Text block:
▬▬▬

Under the agreement, Microsoft’s fetal Network Access Protection (NAP) and Cisco’s Network Admission Control (NAC) programs will merge. Cisco director of business development Dave King said Cisco and Microsoft will share APIs and protocols to make their respective systems compatible, and to mutually develop standards in access control, that we think that will drive adoption.

NAC and NAP both had a similar premise create technology that helps organizations set security policies that enable the network to automatically block, quarantine and remediate incompliant networked devices.

The two main components of Cisco NAC, other than compliant routers and switches, are Trust Agent, which sits on endpoints and gathers security state information from other software, and Access Control Server, which makes enforcement decisions.

Mr King said that under the deal, the two companies will make it so that customers will be able to select Microsoft software instead of Cisco’s client and/or server pieces, and that the Cisco kit in between will support that.

Microsoft has ditched its plan to put NAP in Windows Server 2003 R2, due 2005, in favor of putting it in Longhorn, the next version of Windows, due 2007. This could have led to competing Microsoft and Cisco specs, one tied to switches, one to the OS.

Microsoft was not available for comment on the delay, which appears to be coming as merely the latest in a series of development reprioritizations from the company, which is said to be facing a resource crunch.

▬▬▬

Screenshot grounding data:

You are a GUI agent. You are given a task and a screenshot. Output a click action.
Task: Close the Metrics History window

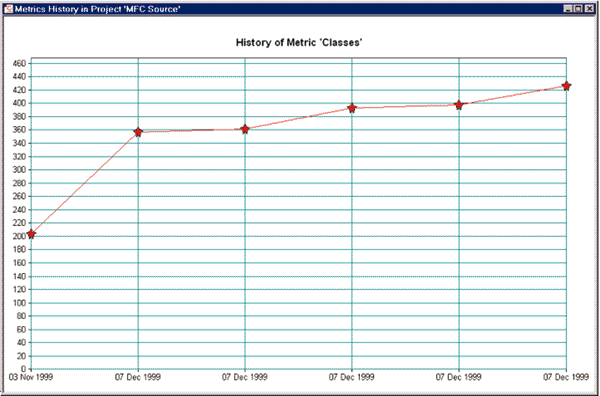[x=590, y=8]
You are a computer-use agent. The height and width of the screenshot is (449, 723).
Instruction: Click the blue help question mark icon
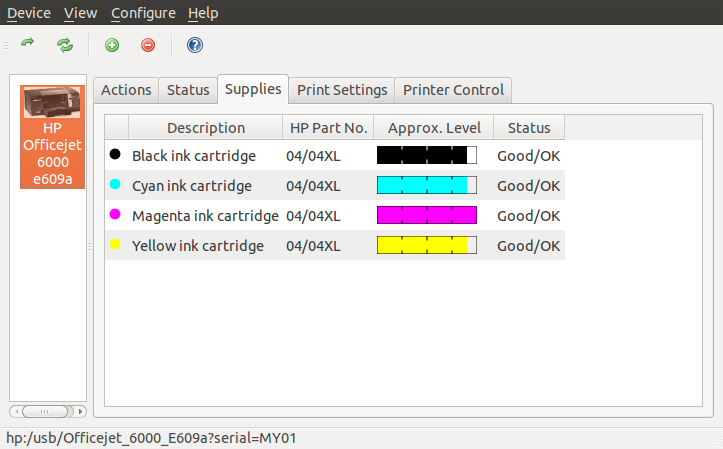[195, 45]
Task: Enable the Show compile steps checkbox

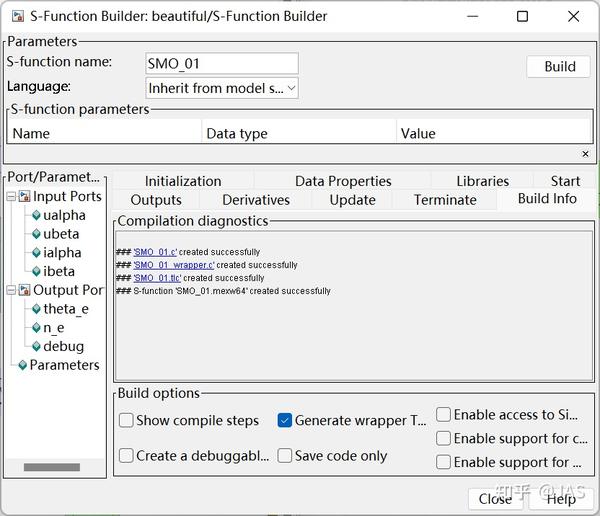Action: pyautogui.click(x=127, y=421)
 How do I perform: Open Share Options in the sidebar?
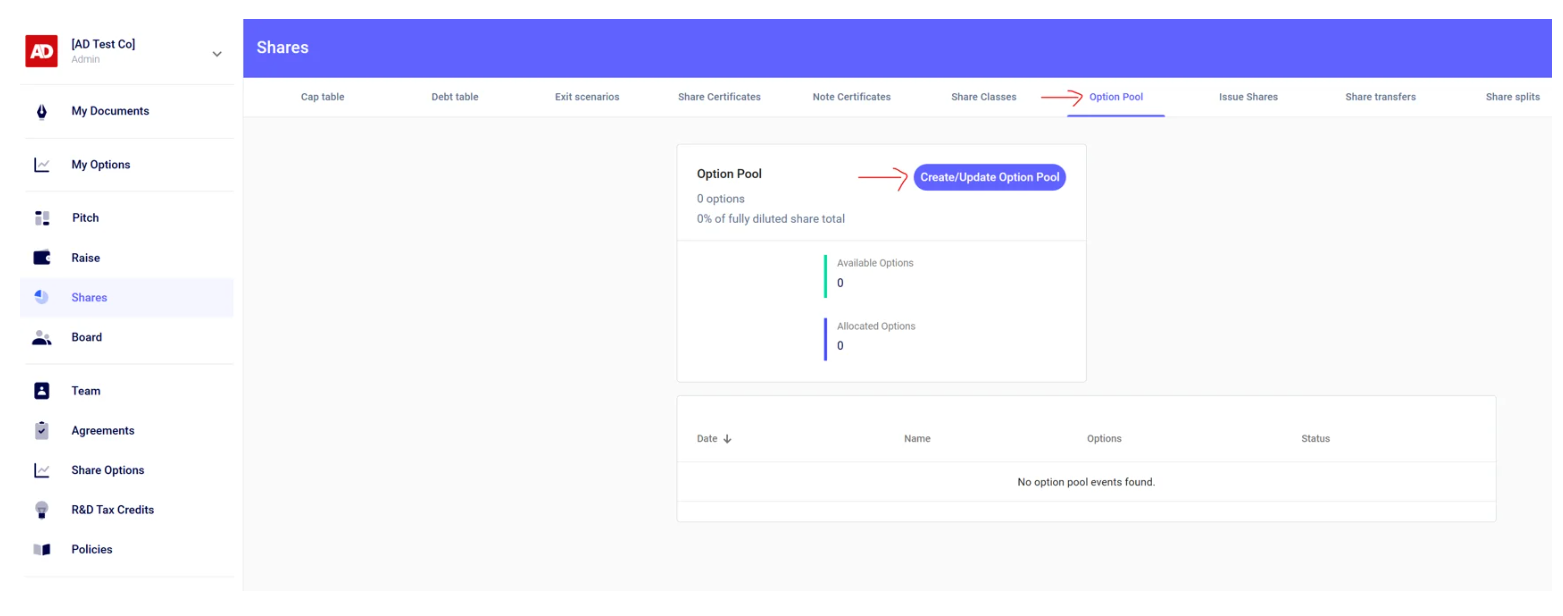pos(107,470)
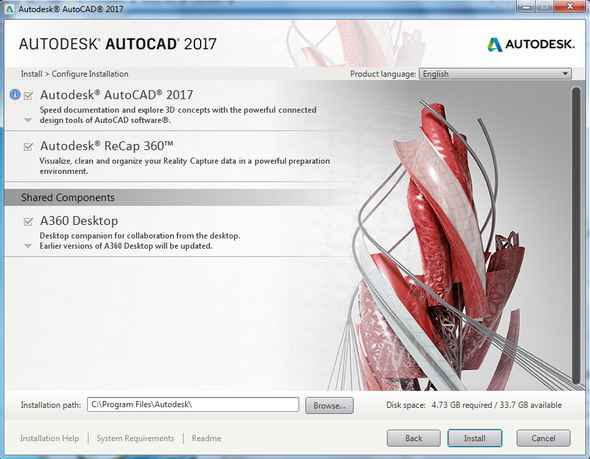Screen dimensions: 590x459
Task: Open the System Requirements link
Action: (x=135, y=438)
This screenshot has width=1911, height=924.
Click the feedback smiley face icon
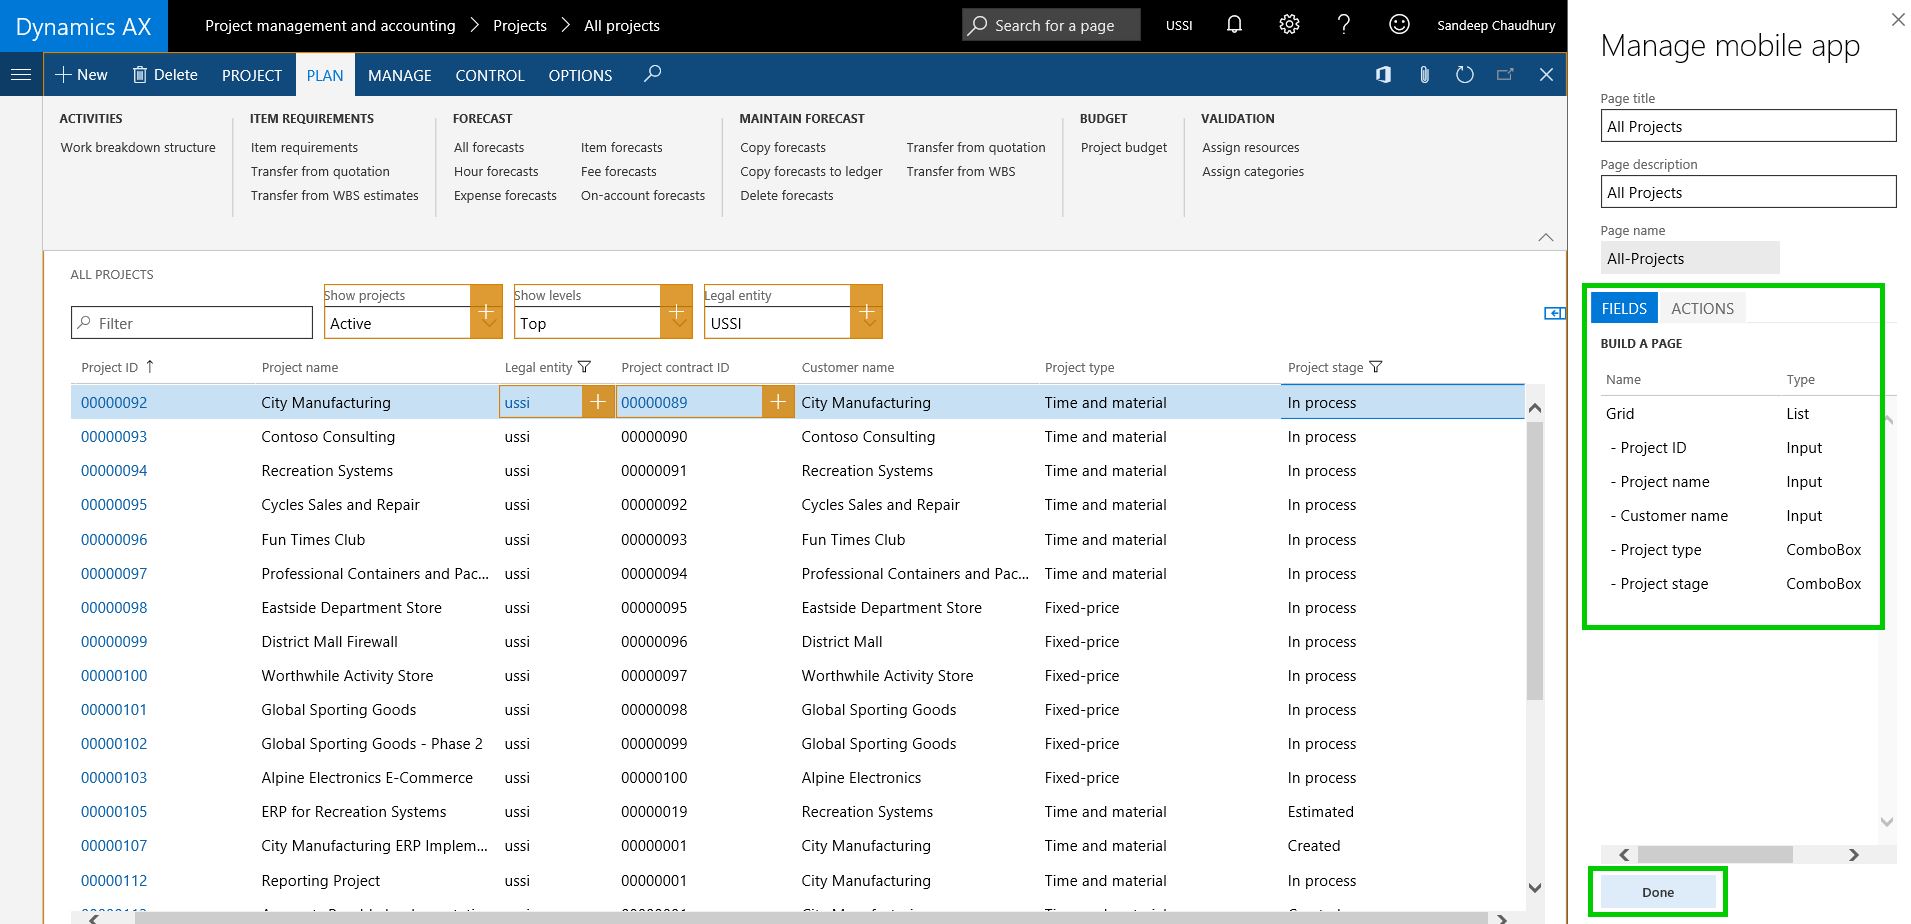pyautogui.click(x=1399, y=25)
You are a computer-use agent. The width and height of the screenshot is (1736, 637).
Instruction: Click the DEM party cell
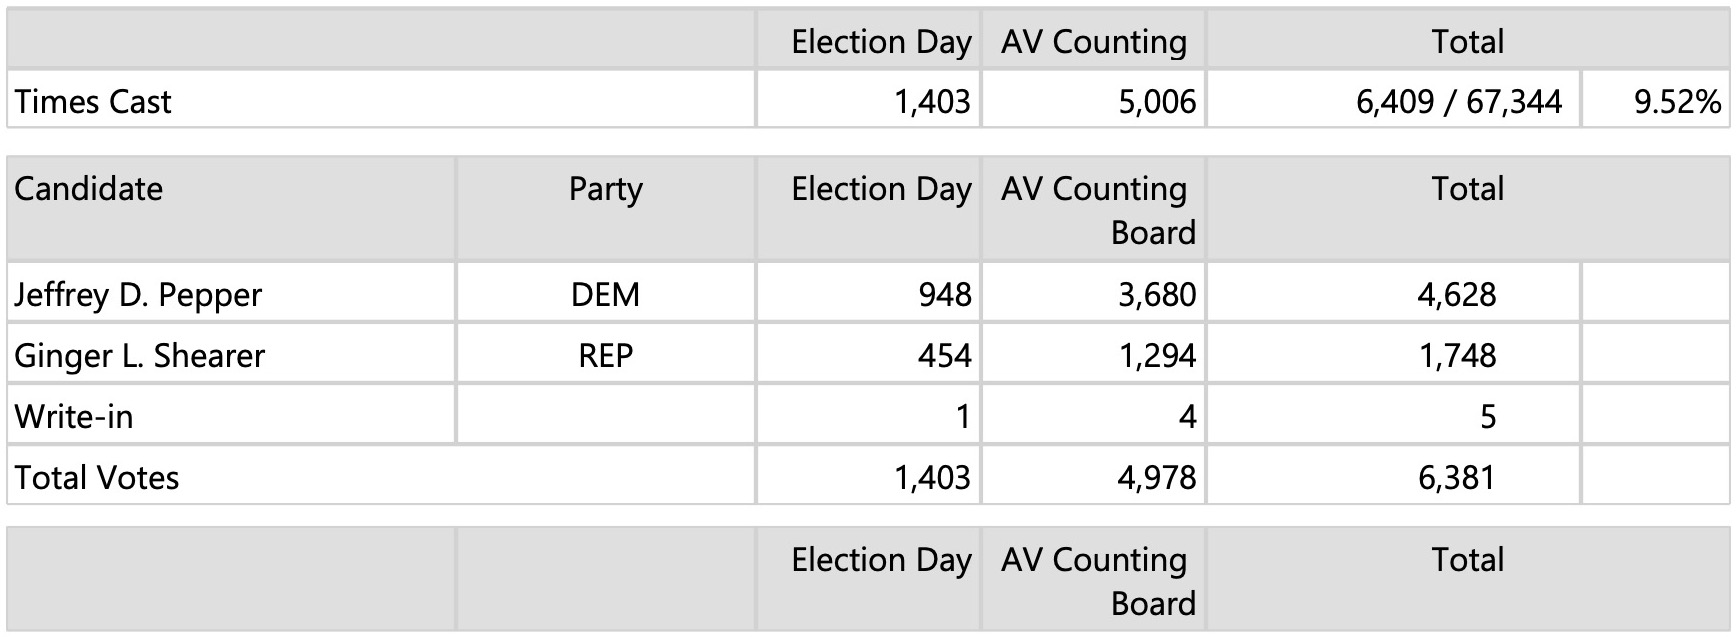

▬▬▬

Brief 1: In the article on the Cisco and Microsoft agreement, what are the two main parts of Cisco NAC besides compliant routers and switches?
Brief 2: Go on with the article on the Cisco and Microsoft agreement, picking up after its last sentence.
The entries are separate material and have nothing to do with the article on the Cisco and Microsoft agreement.

Exercise answer 1: Trust Agent and Access Control Server.

Exercise answer 2:
Standards peace has not broken out just yet, however. Cisco, which looks like it will be driving the partnership for the new few years, has put no timeline on opening the specs to others, and some Microsoft and Cisco competitors are still out in the cold.

For companies providing client security software, the standards mean supporting the plumbing for endpoint compliance will be easier and cheaper, said Rees Johnson, director of product management at McAfee.

McAfee, and competitors including Symantec and Trend Micro, are all relatively platform neutral when it comes to server operating systems and network infrastructure. All three companies already had their eggs in both the NAP and NAC baskets.

But there is a third movement underway, formed at the initiation of competitors of both Microsoft and Cisco, to provide a standards-based approach to the same endpoint security problem, and at the moment Cisco is not playing ball.

Within the Trusted Computing Group, the Trusted Network Connect initiative is a consortium of vendors looking to create specs that do the same and NAP and NAC, but do not specify the OS or router/switch infrastructure.

It’s something where pretty much the entire industry with the exception of Cisco is working on an open standard, said Matt Palmer, senior manager of strategy at Juniper Networks, a key Cisco competitor.

Cisco’s Mr King said that the company has no plans to take its work with Microsoft to the TCG group. Cisco’s approach is to work with the standards groups, not with consortia, he said. The IETF and IEEE are preferred, he said

If you draw a Venn diagram of the three initiatives, you can now cluster Microsoft and the major client antivirus/firewall vendors Symantec and McAfee for example – in the intersection overlap of all three areas.

In the diagram, Cisco straddles the NAC and NAP circles, while its rivals such as Juniper, Extreme and Foundry, sit in the intersection of TNC and NAP. Some of Microsoft’s operating system rivals sit in the TNC areas.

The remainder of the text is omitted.